Olympic Experience Looms for Young Athletes
Colorado Springs, Colorado • May 30, 2014
Growing up, many athletes watch the Olympics and dream of one day competing on the world stage and winning gold medals.
Four years ago the International Olympic Committee (IOC) created an opportunity for young athletes to achieve that dream, and in 2010 the Youth Olympic Games (YOG) was launched in Singapore.
Following in the footsteps of its older sibling, the YOGs are held every four years and feature both a summer (2010, 2014, 2018, etc.) and winter edition (2012, 2016, etc.).
A total of 28 sports are on this year’s Youth Olympic Summer Games schedule, which includes a 3x3 basketball tournament for boys and girls, and the Games will be held Aug. 16-28 in Nanjing, China.
Just like in the Olympics, athletes will live in a village with other athletes from around the world. They will dine together in the cafeteria, march into the stadium together at the Opening and Closing Ceremonies, and have a unique opportunity to not just peer into the life of an Olympian, but to live it as well.
“Living in the village was a great experience,” said Sterling Gibbs, who was 17 at the 2010 YOG and now plays for Seton Hall University. “You got to meet a whole bunch of players from different sports and countries. The food was great. We got to go see a whole bunch of different events. At the same time, it was great to be there and be able to support all the different U.S. teams as well.”
Gibbs not only became close with his USA Basketball teammates, he also made friends from around the world.
“I keep up with Brandon Kearney, Amber Henson, a lot of the guys from the different countries that we played against were actually from the U.S.,” added Gibbs. “There was one kid who went to Fairleigh Dickenson and we (Seton Hall) actually played against him. I was able to talk to him and reminisce about our trip.”
In addition to sporting competitions, the IOC will integrate a Culture and Education Program (CEP) based around five main themes: Olympism, Social Responsibility, Skills Development, Expression and Well-being and Healthy Lifestyles.
“It was definitely an experience,” said Kiah Stokes, a two-time NCAA champion at Connecticut, of the 2010 YOG. “It wasn’t what you’re used to. There’s a food court where we went, and it was fun to interact with people from other countries. It was good to try the different food and meet a lot of different people”
The purpose of the CEP is to give the athletes the opportunity to learn about Olympic values, explore other cultures and develop the skills to become true ambassadors of their sport, something that was fully embraced by both USA Basketball teams.
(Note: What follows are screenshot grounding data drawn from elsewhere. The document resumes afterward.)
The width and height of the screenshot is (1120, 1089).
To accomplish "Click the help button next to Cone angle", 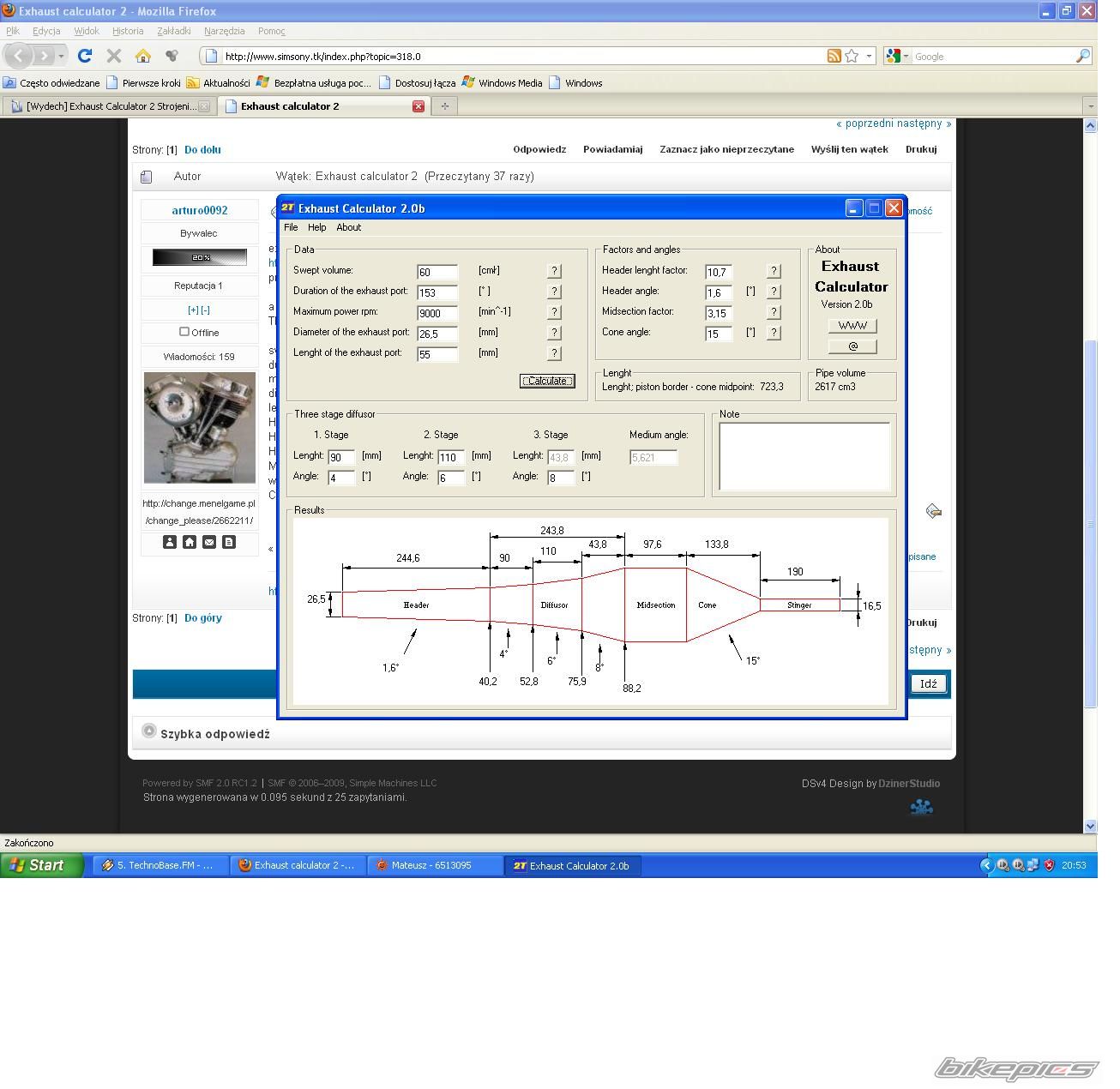I will coord(774,333).
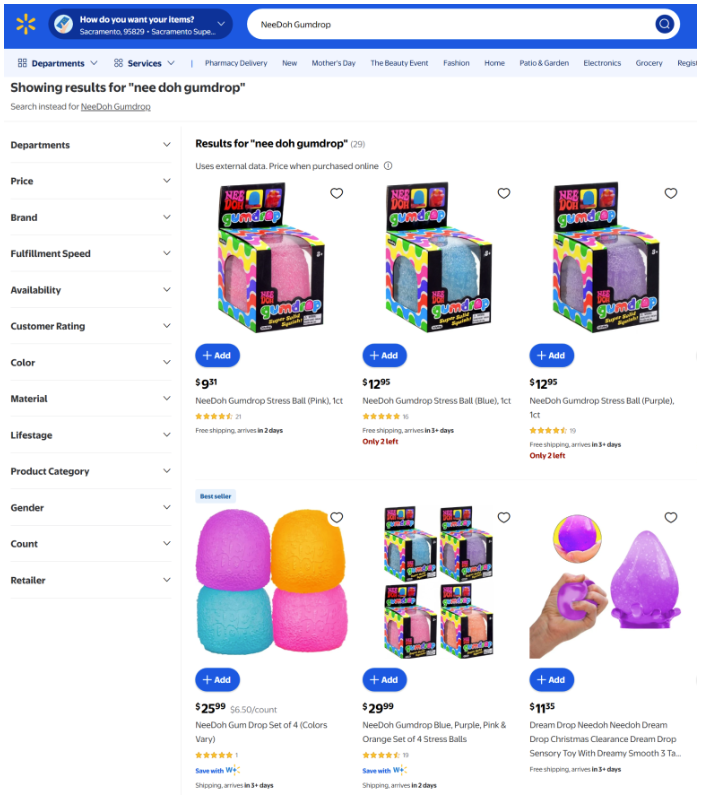Favorite the purple Gumdrop Stress Ball heart
The image size is (701, 795).
[671, 193]
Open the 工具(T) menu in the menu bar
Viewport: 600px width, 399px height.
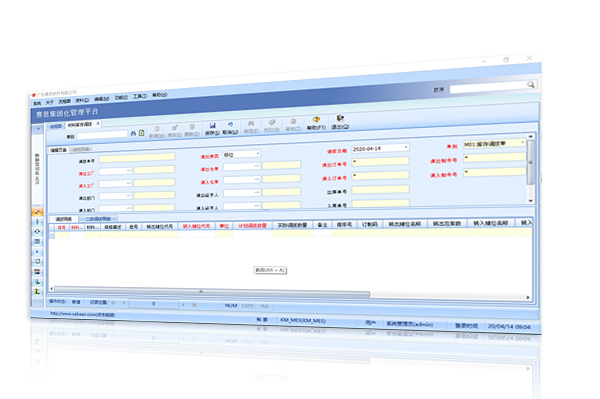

“I remember going around and the fans in Singapore really embracing us,” said Gibbs. “I remember seeing the culture and how everyone lives, seeing the difference between Singapore and the U.S. Being able to see the differences and being able to appreciate and see how much you are appreciated by the fans was a great experience.”
“I remember meeting a lot of other athletes, not only from the USA, but from other countries,” added Stokes. “It was great to connect with them. I know me and a couple of the other girls on the team got close with the French girls team and Italian boys team. Those were the two I remember being around the most. We stay in tough through social media. Twitter is the most frequent one.”
Four years ago both USA Basketball teams had visions of gold. However, Gibbs and his squad fell to Greece in the bronze medal game, while Stokes and the women’s team took bronze in a match against Canada. Despite the disappointment of not winning a gold medal and because the IOC’s focus on the Youth Olympic Games is much more than competition and winning medals, Gibbs and Stokes came away with memories that will last a lifetime.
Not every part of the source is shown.